Donald Trump raised eyebrows in the evangelical Christian community when he said during a GOP presidential debate earlier this year that he would be “neutral” in negotiating a peace deal between Israel and the Palestinians.
Now he is talking again about Israel and sounding decidedly more conservative.
In an interview with the U.K.’s Daily Mail, Trump said Tuesday that Israel should continue building settlements in Judea and Samaria.
Trump told the newspaper that, if elected, he’d try to negotiate a genuine and lasting peace, “not a peace that lasts for two weeks and they start launching missiles again.”
In the meantime he said Israel should “keep moving forward” with building Jewish settlements in the territories claimed by the Palestinians.
Trump has repeatedly criticized President Obama’s treatment of the Jewish state and did so again in the Daily Mail interview.
“Look, missiles were launched into Israel, and Israel, I think, never was properly treated by our country,” the GOP frontrunner said. “I mean, do you know what that is, how devastating that is?”

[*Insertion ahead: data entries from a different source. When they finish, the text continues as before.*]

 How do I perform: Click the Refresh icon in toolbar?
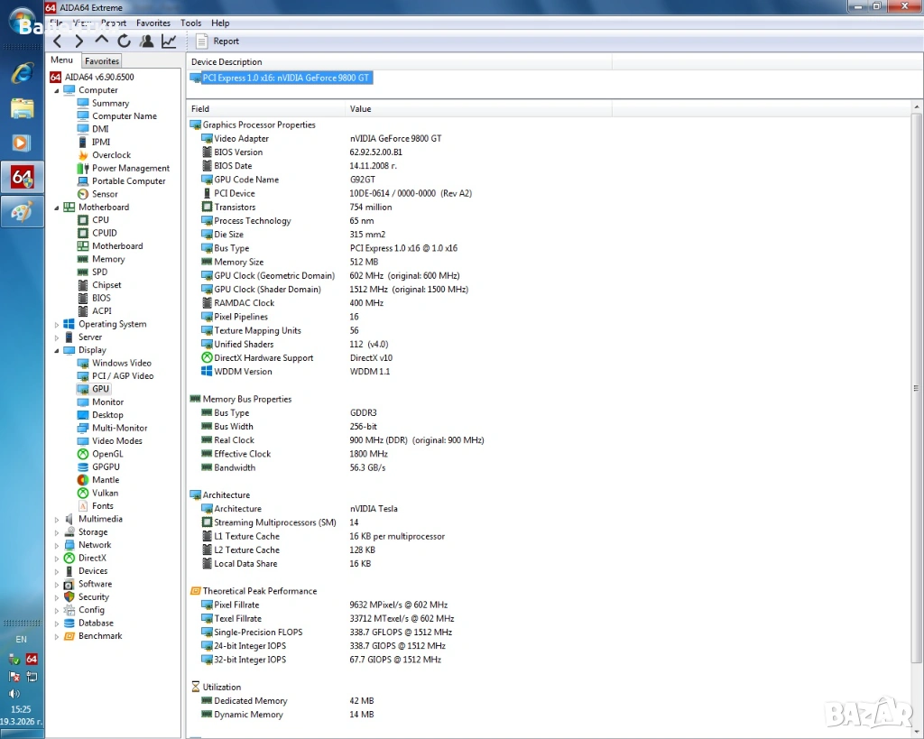pyautogui.click(x=124, y=42)
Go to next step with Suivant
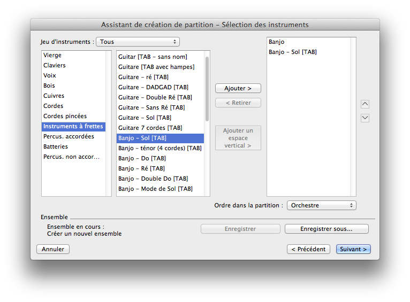This screenshot has width=410, height=302. [x=353, y=249]
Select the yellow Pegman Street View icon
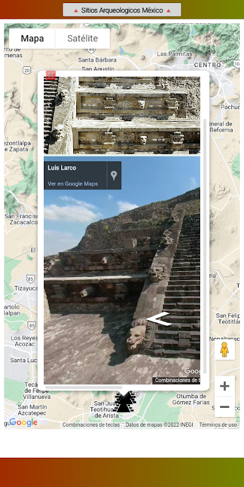Viewport: 244px width, 487px height. click(x=224, y=350)
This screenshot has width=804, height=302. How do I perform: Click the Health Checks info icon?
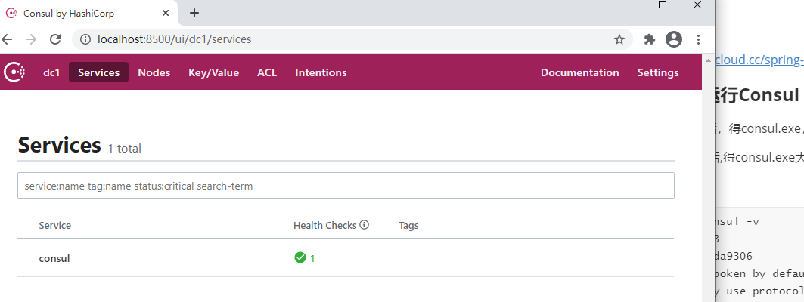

Trump added that while he doesn’t know Prime Minister Benjamin Netanyahu that well, “I think I’d have a very good relationship with him” as the next American president.
Pamela Geller, a Jewish American and anti-Shariah activist, gave Trump kudos for coming out with the strong statement.

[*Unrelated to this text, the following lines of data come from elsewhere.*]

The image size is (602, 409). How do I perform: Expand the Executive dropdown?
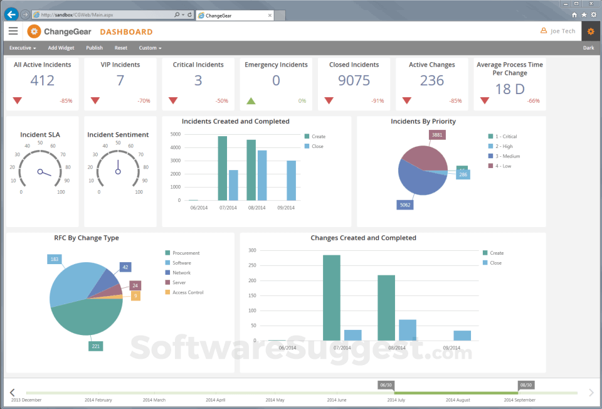click(x=23, y=48)
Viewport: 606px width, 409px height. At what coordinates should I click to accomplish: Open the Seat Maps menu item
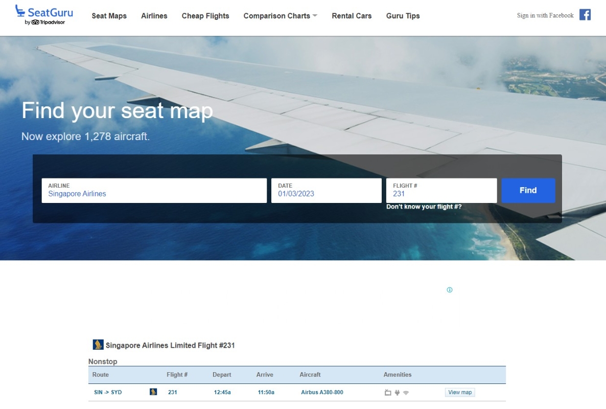(109, 16)
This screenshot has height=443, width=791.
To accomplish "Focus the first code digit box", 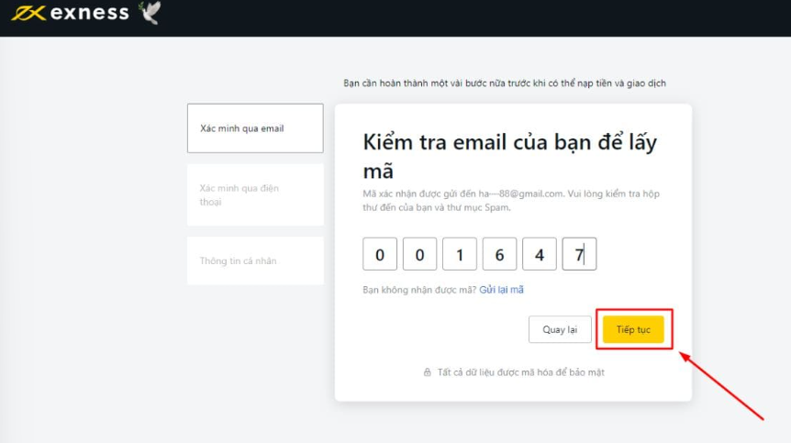I will pyautogui.click(x=380, y=254).
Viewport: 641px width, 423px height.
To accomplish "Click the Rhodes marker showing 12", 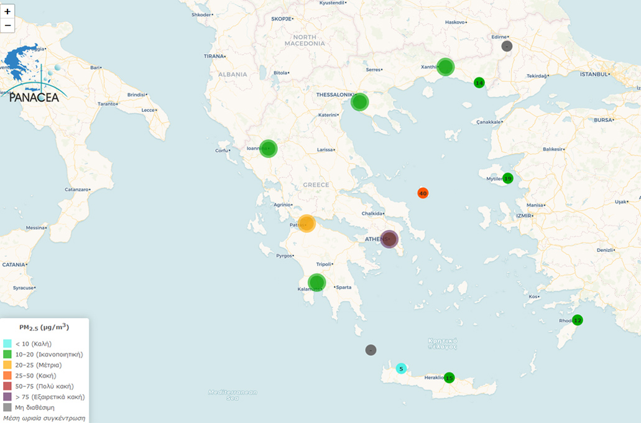I will [578, 320].
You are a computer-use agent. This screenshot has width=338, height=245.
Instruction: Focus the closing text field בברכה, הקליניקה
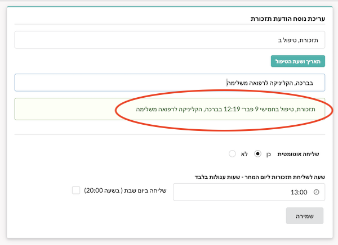pos(170,83)
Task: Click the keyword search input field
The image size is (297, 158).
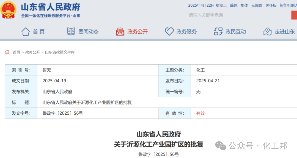Action: pyautogui.click(x=234, y=15)
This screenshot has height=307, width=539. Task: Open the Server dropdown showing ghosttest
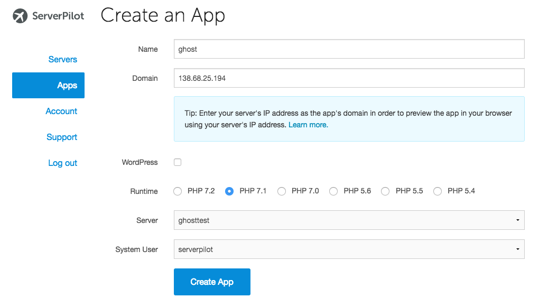[349, 220]
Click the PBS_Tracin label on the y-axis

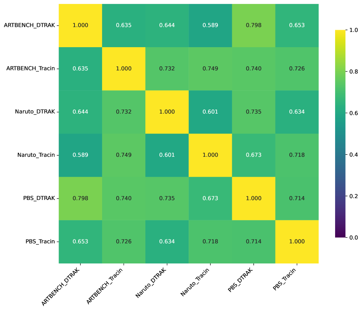(x=40, y=241)
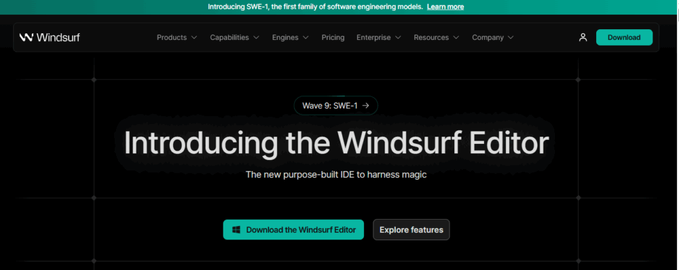Expand the Products dropdown menu
This screenshot has width=679, height=270.
pyautogui.click(x=176, y=38)
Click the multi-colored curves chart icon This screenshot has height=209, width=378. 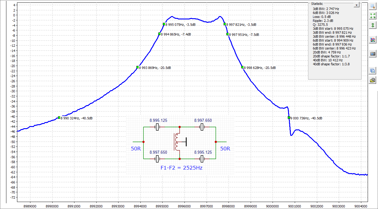click(373, 40)
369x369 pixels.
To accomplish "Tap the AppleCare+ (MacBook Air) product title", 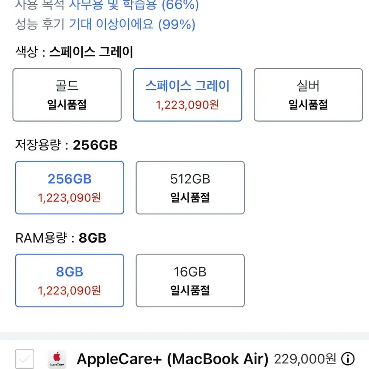I will point(172,359).
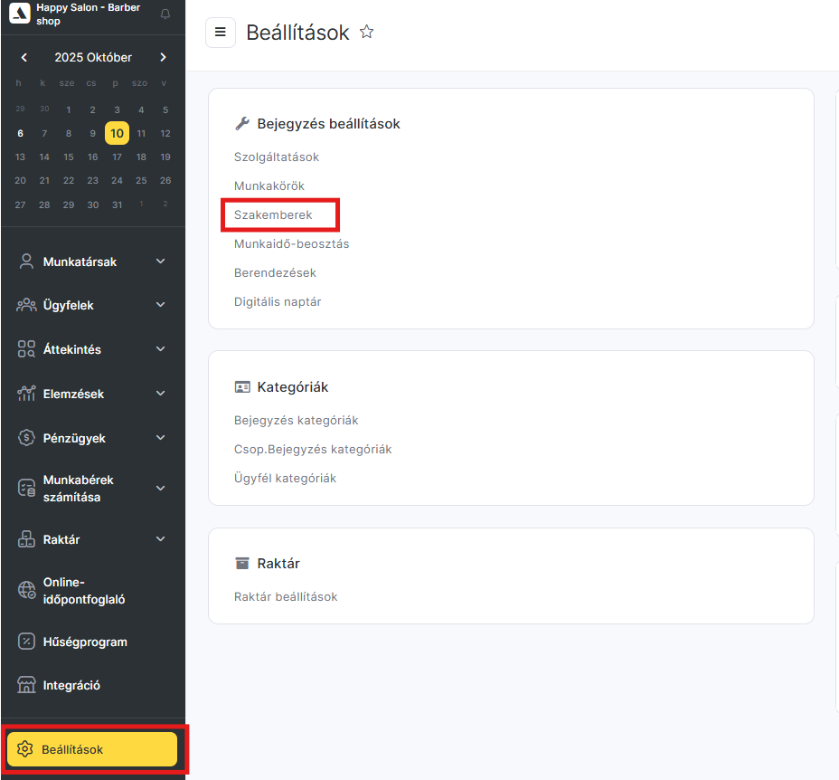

“Good for him. Jews building houses on Jewish land shouldn’t be a controversy, or even a news story,” Geller told WND.
Geller, author of “Stop the Islamization of America,” said the term “Settler” is a dysphemism,
“These are Jews living in the Jewish homeland,” she said. “For decades we have accepted the false narrative of Israel’s enemies. It’s time to stop. Israel is on the front line of the global jihad, and every free person should be standing with her.”
Joel Richardson, a Bible teacher, evangelist and author of books about the Middle East and Israel, said it’s good that Trump is addressing these issues but doesn’t believe he’s up to the task of directing U.S. policy towards Israel.
“On one hand, most supporters of Israel, as I am, will probably cheer what comes across as a strong expression of support for Israel,” Richardson told WND. “On the other hand, navigating the minefield of the Israeli conflict requires wisdom, and Trump’s comments here are contradictory and amateurish.”
Richardson, author of “The Islamic Antichrist” and “When A Jew Rules the World,” said Trump cannot say he wishes to negotiate a peace between Israel and the Palestinians “while simultaneously addressing one of the biggest hot-button issues in the conflict (the settlements) with Trump’s typical cavalier attitude.
“From the perspective of someone who understands the Middle East, it is clear that before he has even begun, Trump is in way over his head,” he added.
After making the comment about being “neutral” toward Israel in any negotiations toward a peace deal, Trump later backpedaled those comments but got drilled by his GOP opponents Ted Cruz and John Kasich, both of whom said they would not be neutral in the ages-old conflict over who gets to possess the Holy Land.
Cruz said he would fight for a “one state solution” to the quagmire rather than sit at a table with Hamas or the Palestinian Authority.